INPUT RECORDS Block Start

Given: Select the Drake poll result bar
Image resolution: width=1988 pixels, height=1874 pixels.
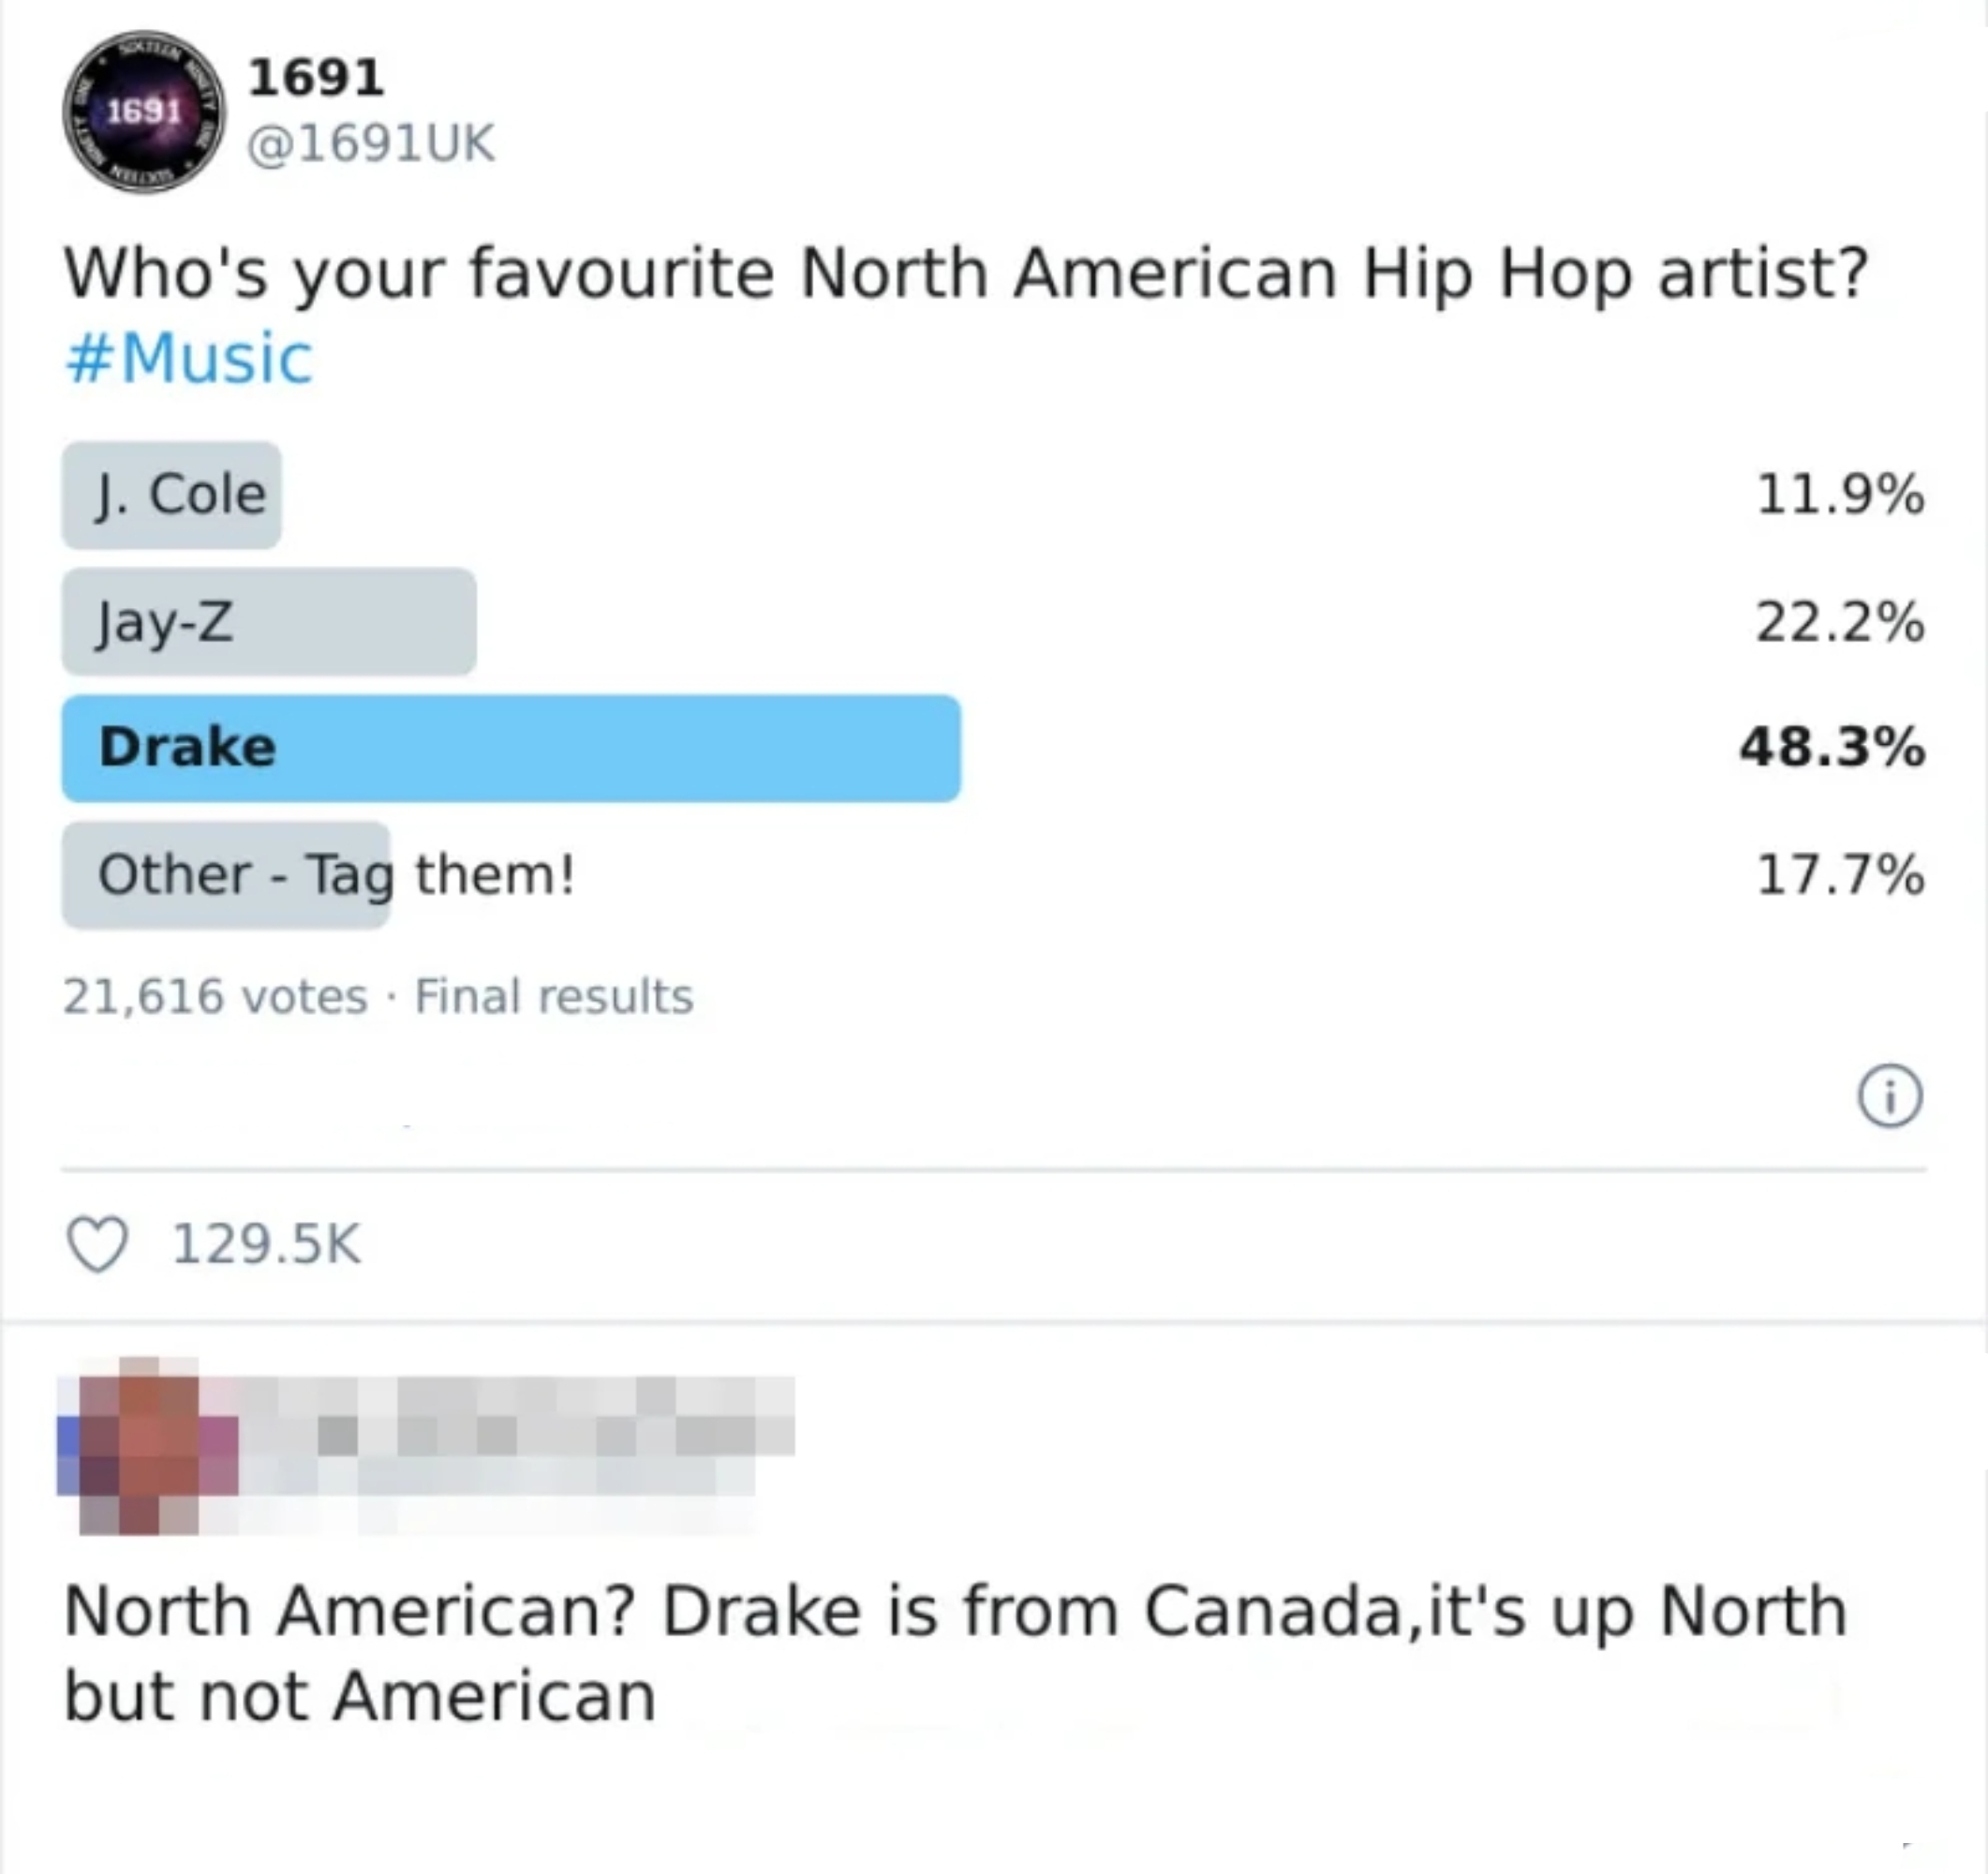Looking at the screenshot, I should click(x=510, y=750).
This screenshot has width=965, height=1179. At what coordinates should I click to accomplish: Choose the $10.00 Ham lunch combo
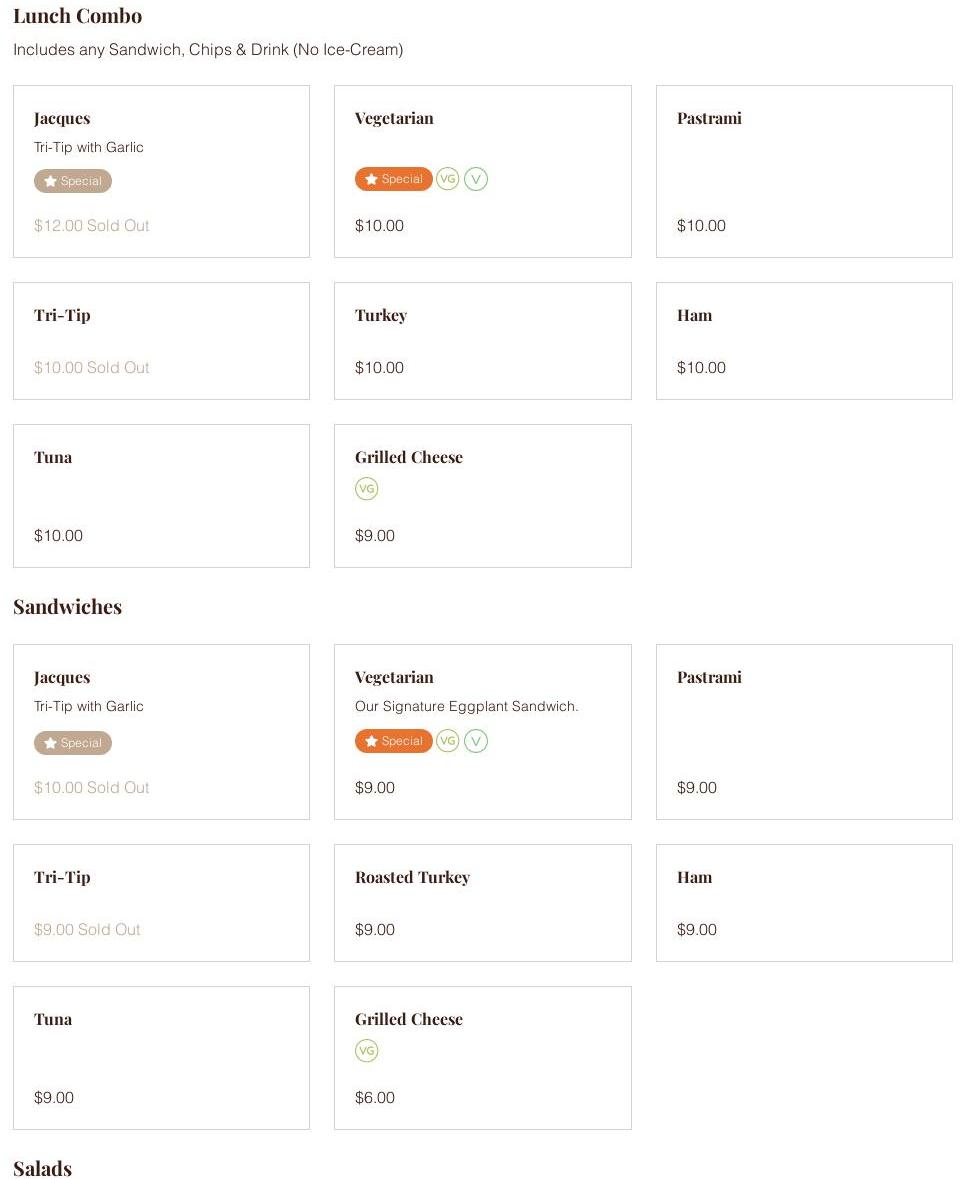point(803,340)
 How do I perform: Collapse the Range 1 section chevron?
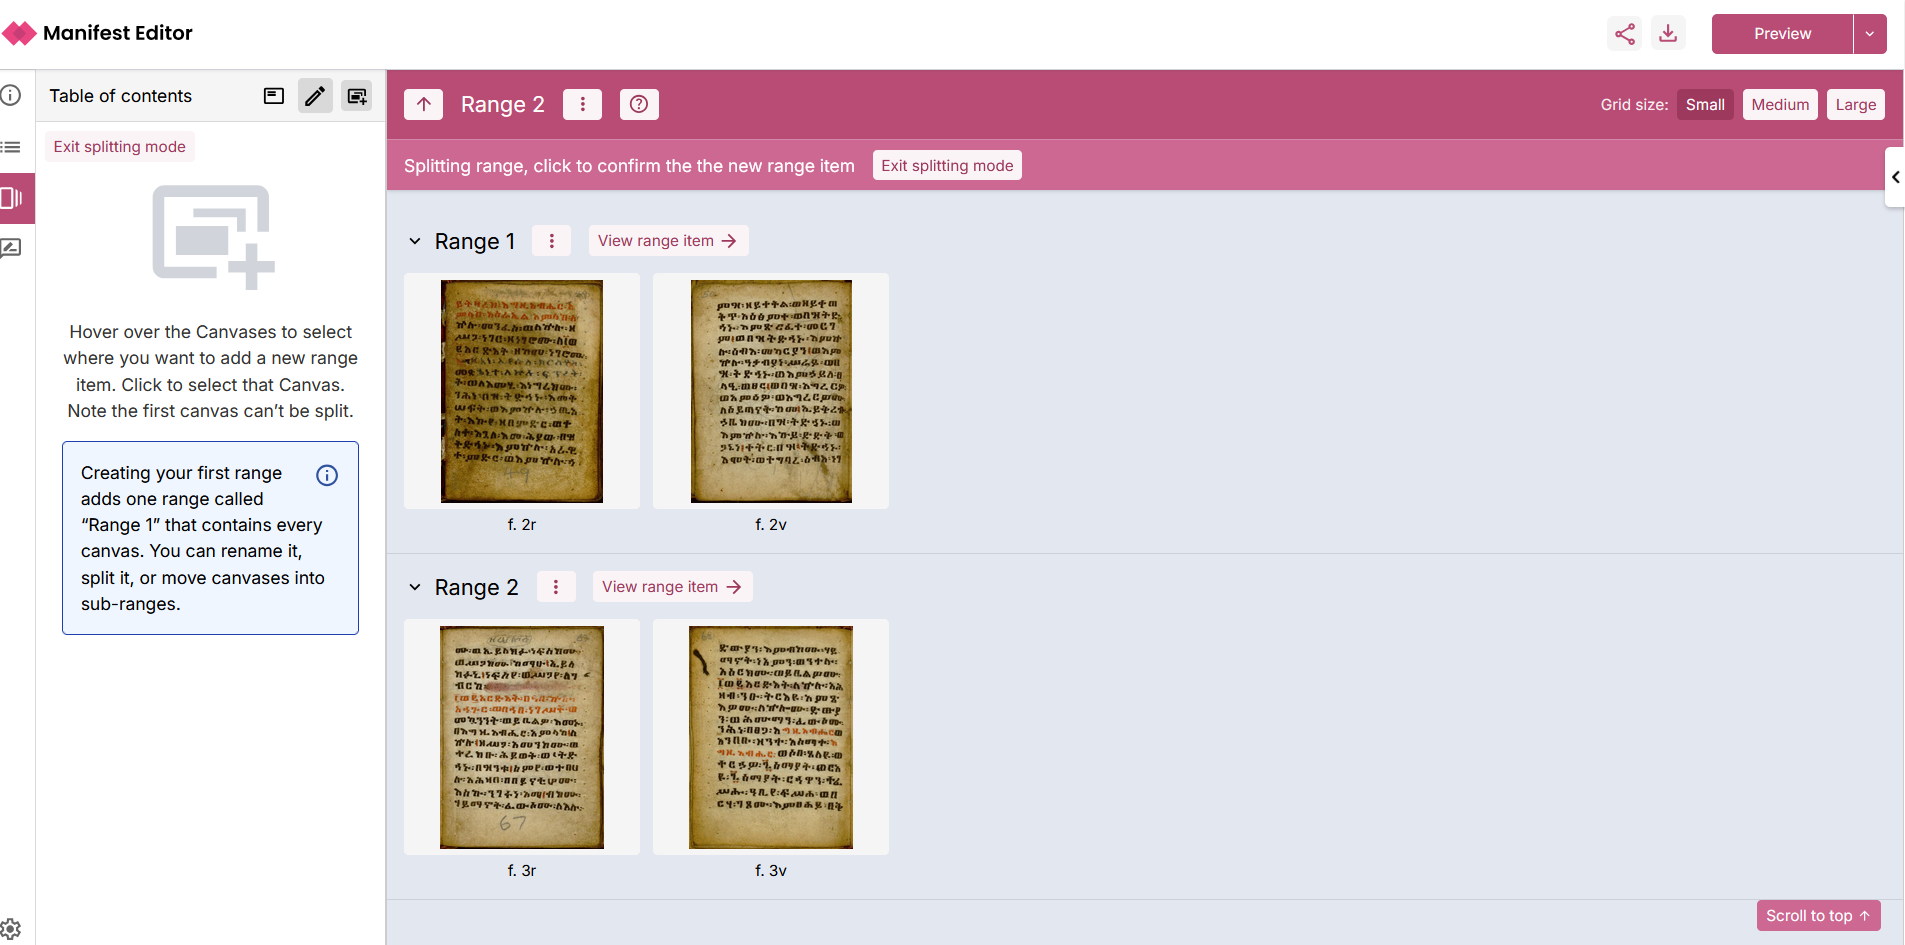click(415, 241)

INPUT RECORDS Block End

REQUIREMENT
Copy out the whole listing exactly. Skip its pictures.

YOUR RESPONSE
Given: Select the Drake poll result bar
Image resolution: width=1988 pixels, height=1874 pixels.
Looking at the screenshot, I should click(x=510, y=750).
This screenshot has width=965, height=1179. At what coordinates should I click to accomplish: Choose the $10.00 Ham lunch combo
point(803,340)
 How do I perform: Collapse the Range 1 section chevron?
click(415, 241)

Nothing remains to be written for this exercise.